Ciò premesso, sulla base della ricostruzione dei fatti processuali faticosamente effettuata, attesa la loro scarsa linearità unita alla non chiara esposizione del ricorrente, ai limiti dell’inammissibilità, può dunque circoscriversi il thema decidendum evidenziando che la sentenza del Tribunale di Foggia oggetto del ricorso ha ad oggetto la impugnazione della ordinanza del 15.10.2015 con la quale il giudice dell’esecuzione, ha provveduto a definizione della fase sommaria di una opposizione agli atti esecutivi, ribadendo anche la estinzione di un procedimento di espropriazione, ovvero confermando quanto già statuito con precedente provvedimento del 12.5.2015, con il quale disponeva la liberazione delle somme pignorate.
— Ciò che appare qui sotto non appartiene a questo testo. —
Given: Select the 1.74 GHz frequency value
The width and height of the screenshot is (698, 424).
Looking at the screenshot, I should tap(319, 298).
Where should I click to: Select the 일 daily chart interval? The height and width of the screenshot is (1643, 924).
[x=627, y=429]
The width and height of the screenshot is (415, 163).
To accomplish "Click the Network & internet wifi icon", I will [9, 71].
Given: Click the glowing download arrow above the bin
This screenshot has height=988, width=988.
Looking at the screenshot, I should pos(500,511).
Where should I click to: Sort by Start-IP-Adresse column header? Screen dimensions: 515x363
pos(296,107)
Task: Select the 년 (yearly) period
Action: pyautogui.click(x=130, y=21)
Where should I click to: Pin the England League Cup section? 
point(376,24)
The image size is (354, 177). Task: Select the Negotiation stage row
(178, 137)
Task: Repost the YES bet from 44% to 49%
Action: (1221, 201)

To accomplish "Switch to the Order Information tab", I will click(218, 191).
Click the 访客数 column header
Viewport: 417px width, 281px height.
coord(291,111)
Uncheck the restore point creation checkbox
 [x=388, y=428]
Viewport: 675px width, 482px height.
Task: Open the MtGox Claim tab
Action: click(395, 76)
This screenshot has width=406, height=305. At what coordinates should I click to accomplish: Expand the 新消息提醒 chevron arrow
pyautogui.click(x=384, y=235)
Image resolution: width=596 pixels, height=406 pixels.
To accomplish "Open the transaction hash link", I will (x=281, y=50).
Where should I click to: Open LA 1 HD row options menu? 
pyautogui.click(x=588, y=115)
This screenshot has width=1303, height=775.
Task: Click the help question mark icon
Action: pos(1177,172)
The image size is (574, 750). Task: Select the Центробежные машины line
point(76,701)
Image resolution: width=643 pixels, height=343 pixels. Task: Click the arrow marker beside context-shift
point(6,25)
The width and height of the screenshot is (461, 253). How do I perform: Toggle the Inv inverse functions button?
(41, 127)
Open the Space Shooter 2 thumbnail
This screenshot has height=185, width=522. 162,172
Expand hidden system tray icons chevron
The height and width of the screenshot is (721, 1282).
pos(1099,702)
Il motivo va accolto ed assorbe i successivi, in quanto l’opposizione non avrebbe mai potuto essere proposta, e la sentenza deve essere cassata senza rinvio.

E’ pacifico infatti che l’ordinanza con la quale il giudice dell’esecuzione chiude la fase sommaria, in quanto provvedimento privo di definitività, non è autonomamente impugnabile, nè con il ricorso straordinario di cui all’art. 111 Cost., in quanto priva di definitività (v. Cass. n. 25111 del 2015) e comunque non con l’opposizione agli atti esecutivi (v. Cass. n. 2353 del 2017), avendo la parte altri strumenti a fronte dell’omessa fissazione del termine per l’inizio del giudizio di merito: potrà tutelarsi dando direttamente inizio al giudizio di merito, ovvero formulando la richiesta di fissazione del termine (v. Cass. n. 5060 del 20141; Cass. 22033 del 2011).

Analoga soluzione non può adottarsi nel solo caso in cui con il provvedimento che conclude la fase sommaria non si sospenda ma addirittura si chiuda la procedura esecutiva. In questo caso, l’esigenza di salvaguardare il diritto del creditore a scongiurare il rischio della definitiva dispersione dei beni sottoposti ad esecuzione impone di ritenere ammissibile l’impugnazione del provvedimento “definitorio” con l’opposizione agli atti (v. Cass. n. 13108 del 2017).

Questa residuale ipotesi non ricorre però nel caso di specie, in cui risulta impugnato un provvedimento adottato a definizione della fase sommaria di una opposizione esecutiva che conteneva anche una affermazione di estinzione del processo esecutivo) a contenuto non decisorio) ma meramente ripetitivo e riepilogativo di quanto già statuito con un precedente provvedimento in tal senso mai revocato: tale provvedimento, in quanto privo di contenuto precettivo autonomo, non necessita nè, di conseguenza, può, essere autonomamente impugnato con opposizione agli atti esecutivi.

In accoglimento del primo motivo di ricorso, la sentenza impugnata deve essere cassata senza rinvio, perchè l’opposizione agli atti esecutivi non poteva essere proposta.

I restanti motivi rimangono assorbiti.

La particolarità della vicenda induce a compensare le spese del presente giudizio tra le parti.

P.Q.M.

Accoglie il primo motivo, assorbiti gli altri; cassa senza rinvio la sentenza impugnata. Spese compensate.

Così deciso in Roma, nella camera di consiglio della Corte di cassazione, il 1 ottobre 2019.